The book is better when he gives in and makes predictions, even when those predictions look 100% wrong all of two years later. In the chapter on television, he suggests that it would be instructive to know which TV show best captured the reality of the era that produced it. This is a worthy study. After extensive thought, the show he settles on is Roseanne, a sitcom that originally aired from 1988 to 1997.
A year after Klosterman wrote this, ABC greenlit the show to return for a 10th season. A year after that, ABC cancelled Rosanne again because its star had said something racist on Twitter, then blamed it on Ambien. A month after that, ABC said that Roseanne minus Roseanne would be reconstituted as a new program called The Connors.
And now, in December of 2018, Roseanne looks like possibly the worst pick Klosterman could have made. The program’s behind-the-scenes insanity has robbed it of the quality he selected it for, which was naturalism. Imagine having to explain to someone in 1997 that this show was revived 20 years later, and then having to explain what Twitter is.
The whole point of But What If We’re Wrong? is precisely that we don’t know what we don’t know. It would certainly seem to hurt Klosterman’s case if, even after factoring this in, he still blew it in less time than it took the book’s pages to brown. But I should concede that maybe he’s right. Maybe Roseanne Barr getting kicked off her own show because she said something racist on Twitter is perfectly representative of the world we live in, and I’m wrong for seeing it otherwise.
But that’s not really helpful. In fact, I’m not sure if anything in this book is truly helpful, even though I really enjoyed the first half of it. I don’t really understand what’s happening in the world anymore. I’ve spent every day since Donald Trump’s election wondering if we’re slowly creeping up on another world war. A little more each day, it feels like the peaceful global order is maintained by luck, rather than deliberate statecraft. Maybe I’m being too hard on Chuck Klosterman, essayist and music critic, for getting a prediction about the TV show Roseanne wrong. Maybe I’m focusing on this because the world feels completely outside my control.
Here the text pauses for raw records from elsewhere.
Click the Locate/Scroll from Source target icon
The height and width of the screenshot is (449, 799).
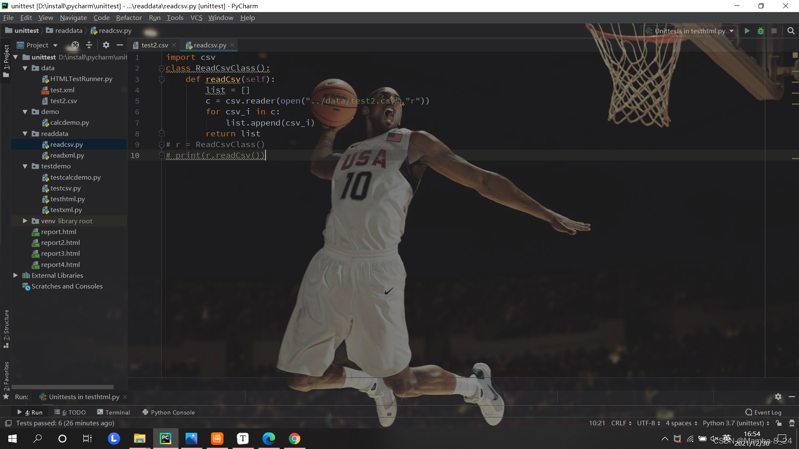[75, 45]
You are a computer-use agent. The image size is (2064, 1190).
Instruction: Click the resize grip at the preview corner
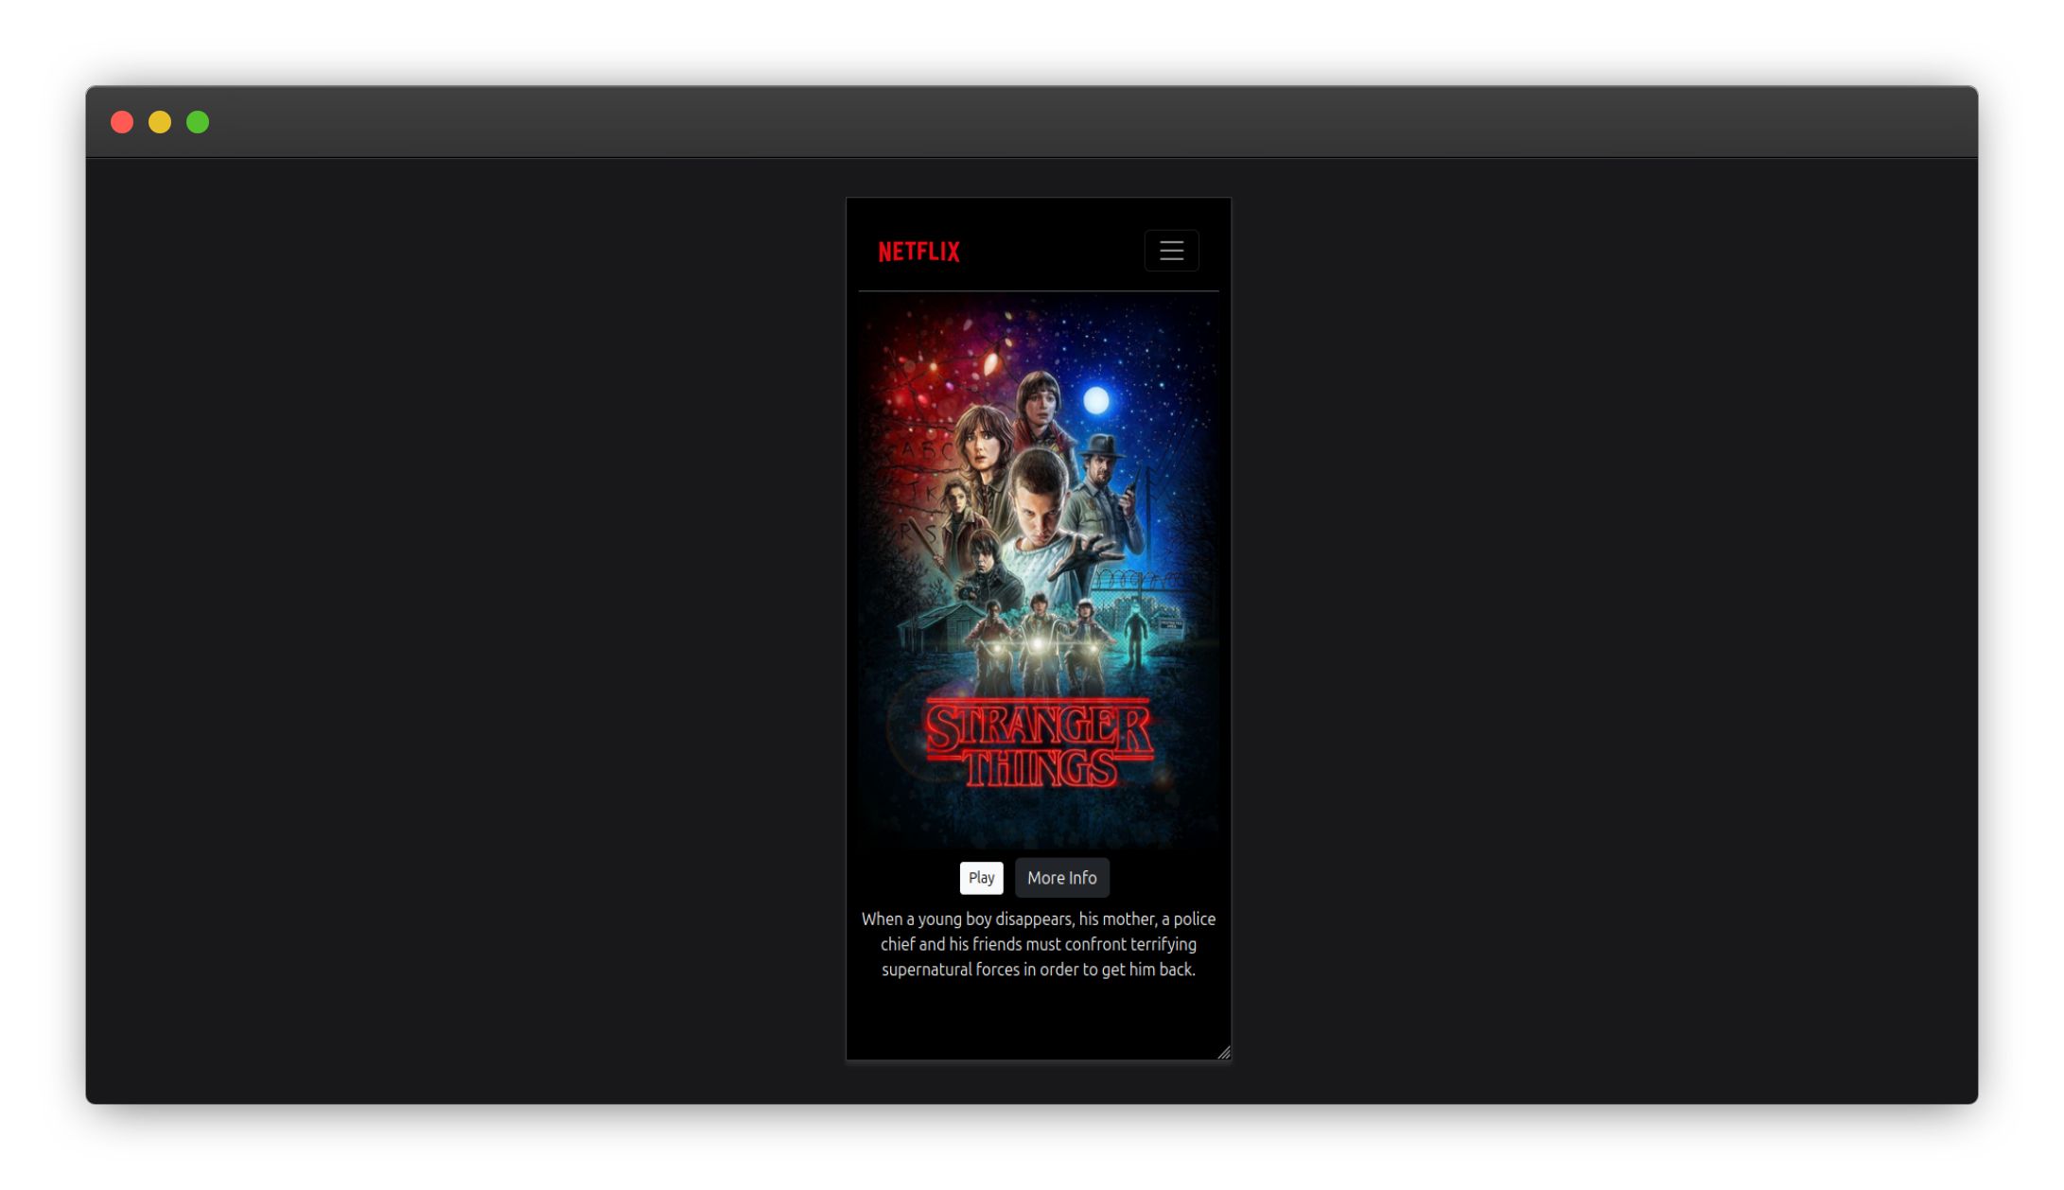(x=1223, y=1052)
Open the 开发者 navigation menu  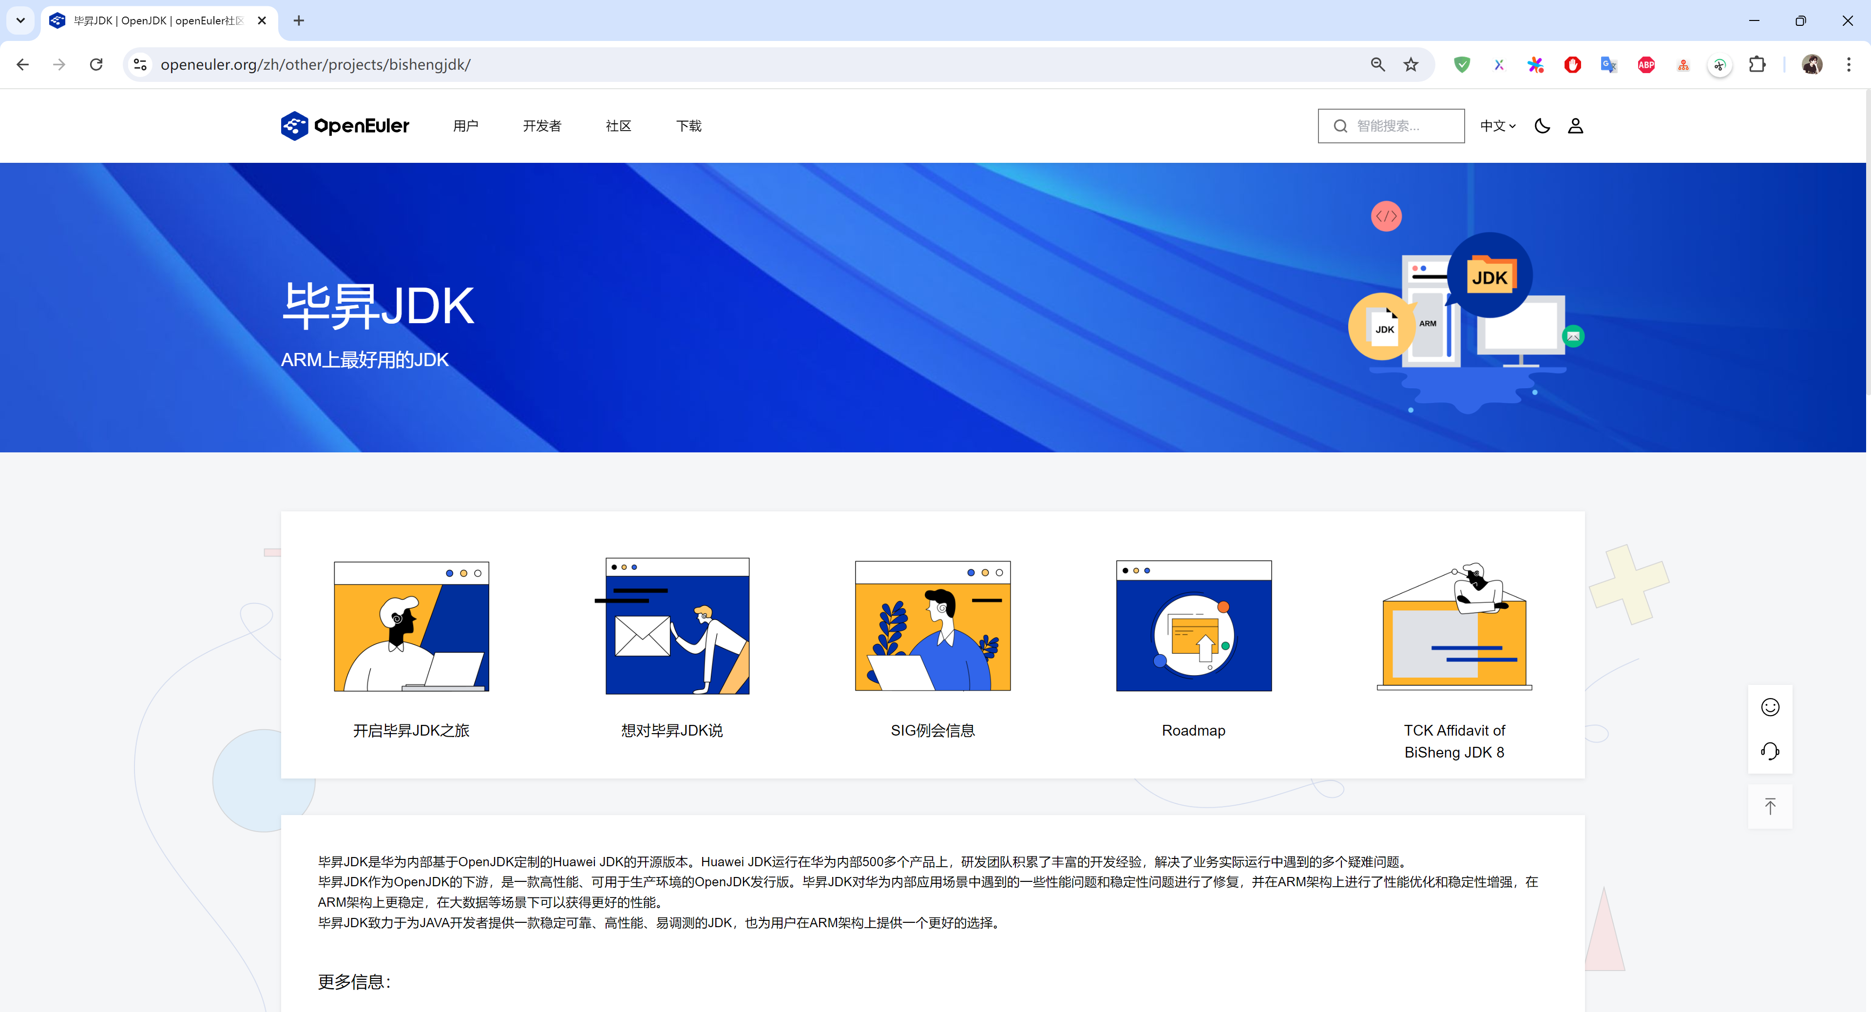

I like thrift stores because they let me get outside my head. I can pick up a paperback book or an easy listening LP or a picture frame with the stock photo still inside it and just detach. I can visualize the world that produced these works, and I can trace the path from there to here. It soothes whatever part of me needs to connect the dots, and doesn’t force me to speculate on the future. I want to believe the future will be good, but it’s hard sometimes.
The best parts of But What If We’re Wrong? give me thrift-hope. I always go to a thrift store, yard sale or free pile with the hope that today’s the big day, the day when I discover a gem. If Klosterman makes the argument that the vast percentage of human works will be churned under and forgotten, he also argues that the ones we will remember aren’t the ones we expect to. Great works can lie dormant, waiting for their moment.